I opened a draft PR for now. I just don't know yet since when GPU's support the Wavefront Size 32 and if the hack causes other issues. Disabling 4bit isn't really an option to me as I made that port specifically for it to test out Microsoft Guidance among other llama stuff. There isn't really a big reason for it as well if the redefine doesn't cause issues elsewhere. I just don't have that much compute/ROCm experience myself. Since I previously just ran into a simple failing static_assert and now it works I assume it shouldn't cause major issues, but I'd rather have it work without it.

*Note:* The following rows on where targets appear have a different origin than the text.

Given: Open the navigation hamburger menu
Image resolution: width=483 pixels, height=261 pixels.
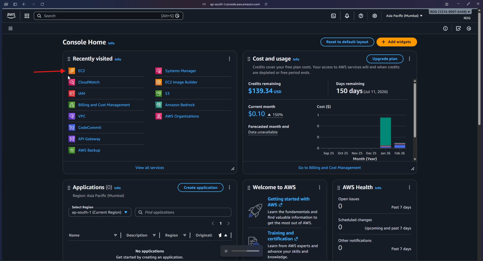Looking at the screenshot, I should tap(10, 28).
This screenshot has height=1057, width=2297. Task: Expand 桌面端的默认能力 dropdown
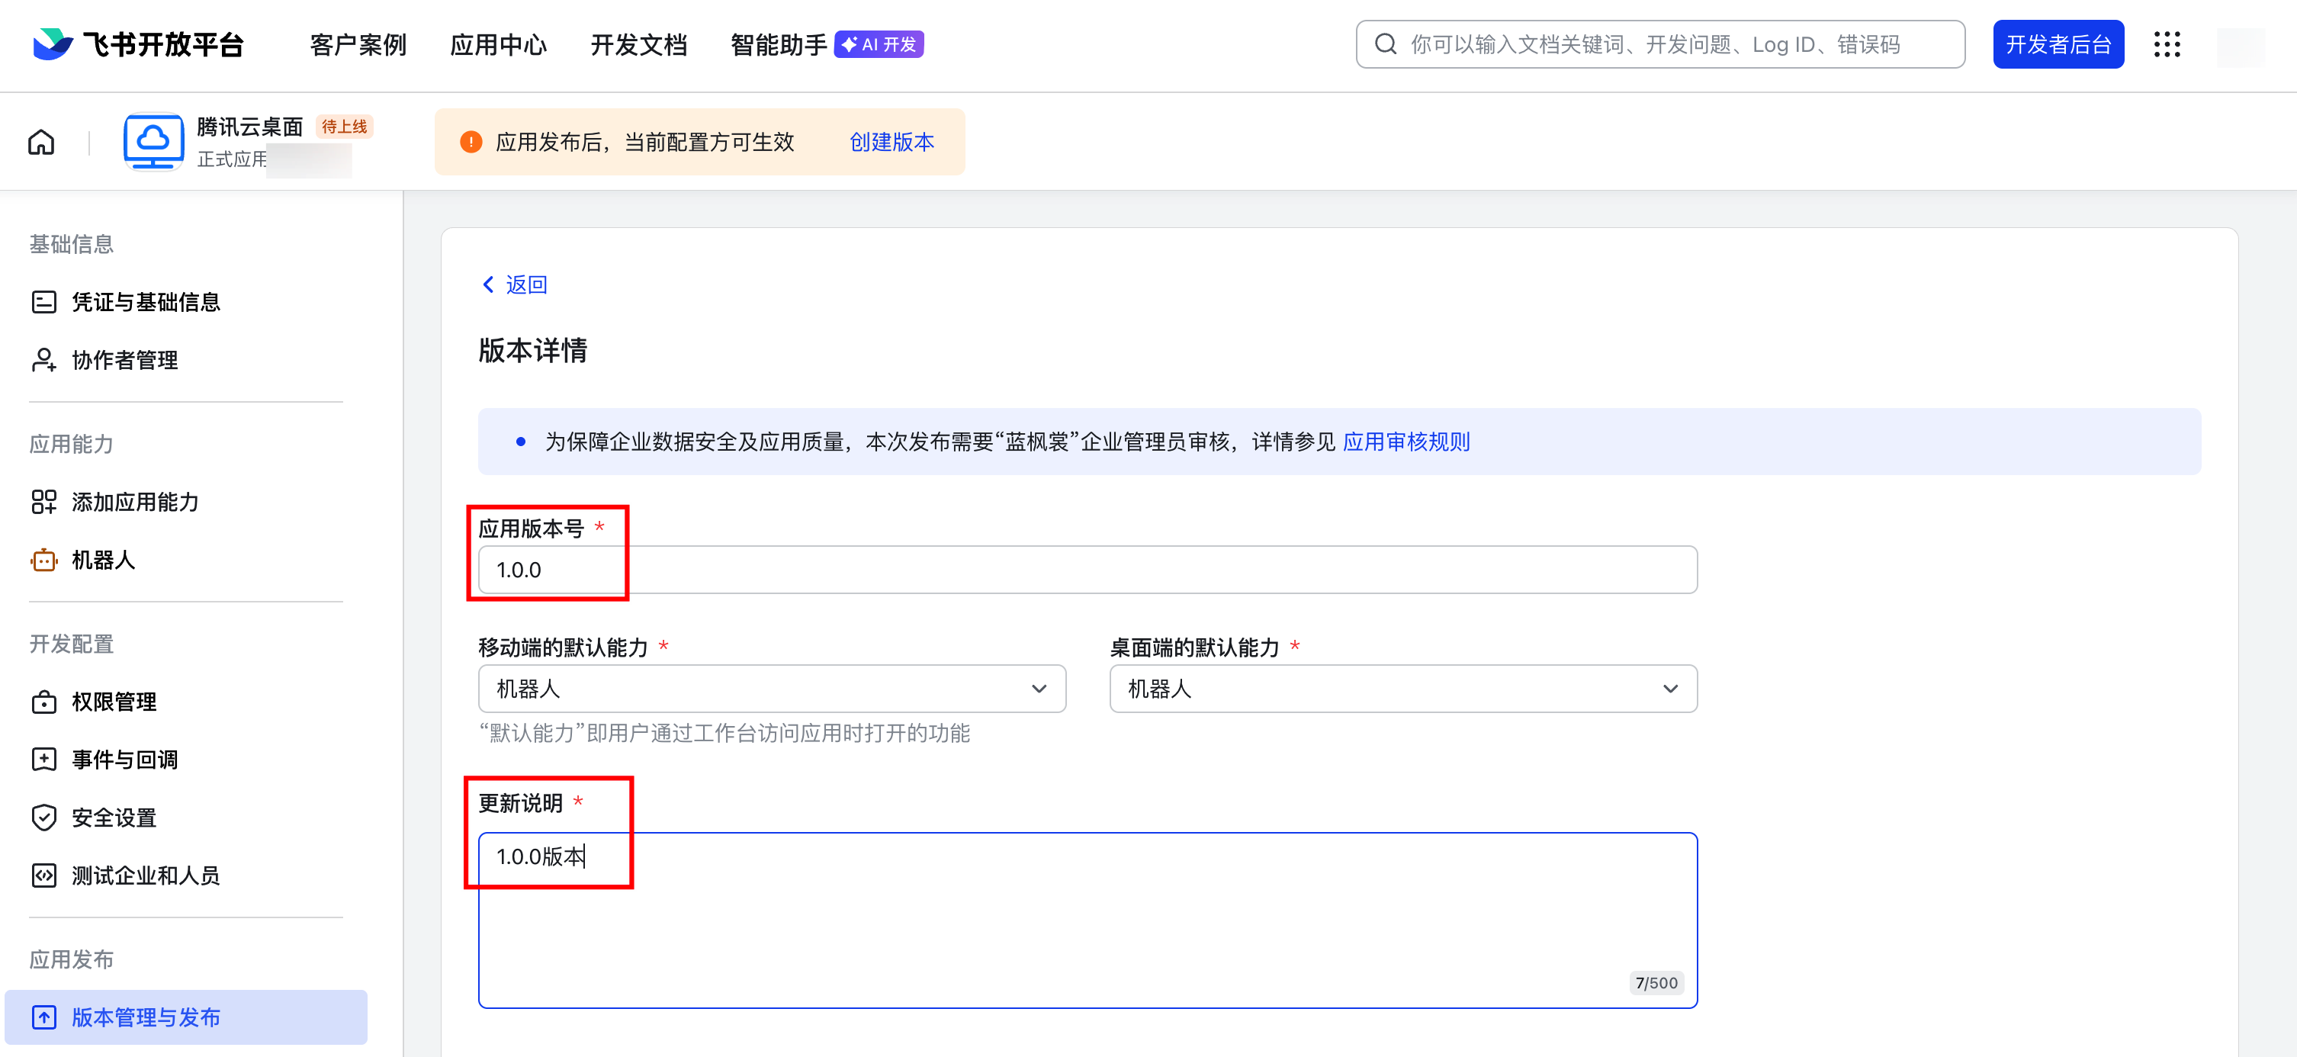pyautogui.click(x=1403, y=689)
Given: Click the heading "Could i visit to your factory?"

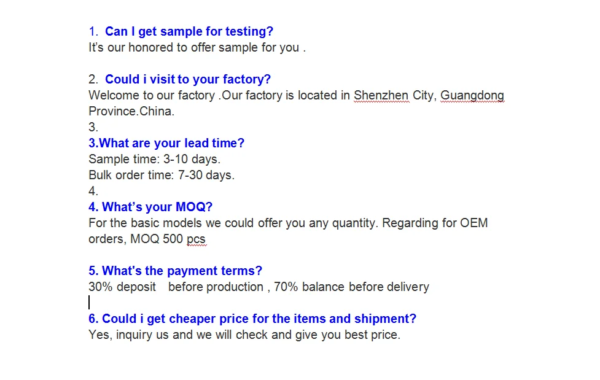Looking at the screenshot, I should pos(187,79).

This being upstreamed would solve 99% of AI issues on ROCm, hope to see progress on this one day. Most up to date fork I've found, I'll try run some LLMs with it hopefully and maybe even try sd-scripts and post results I guess. Is the hack used something that could be eventually overcome with enough work? Would it need changes to the GPUs themselves, or ROCm, or is it just more difficult? I'm sorry if I'm misunderstanding things, I'm way out of my league here lol

Maybe it will be fixed by 5.7, from the stuff I read I don't even know where the issue directly is. The one issue I found said it was in another repo and can't easily be avoided with a workaround as they use precompiled headers. But it's a ROCm issue, the hardware is definitely ready since RDNA 1 from what I've read, which is long enough for most people running AI stuff. If you have any results on perfomance / support just comment on the PR from now on. I expect it to be open quite a while to see if it causes any issues / anything is missing so any tests will be helpful!

BramVanroy commented 3 months ago

Any plans to improve ROCm support?

younesbelkada commented 3 months ago

Hi @BramVanroy Yes this is still the plan ! please see: https://github.com/TimDettmers/bitsandbytes/discussions/990 for more details

BramVanroy commented 3 months ago

@younesbelkada Good to hear, thanks!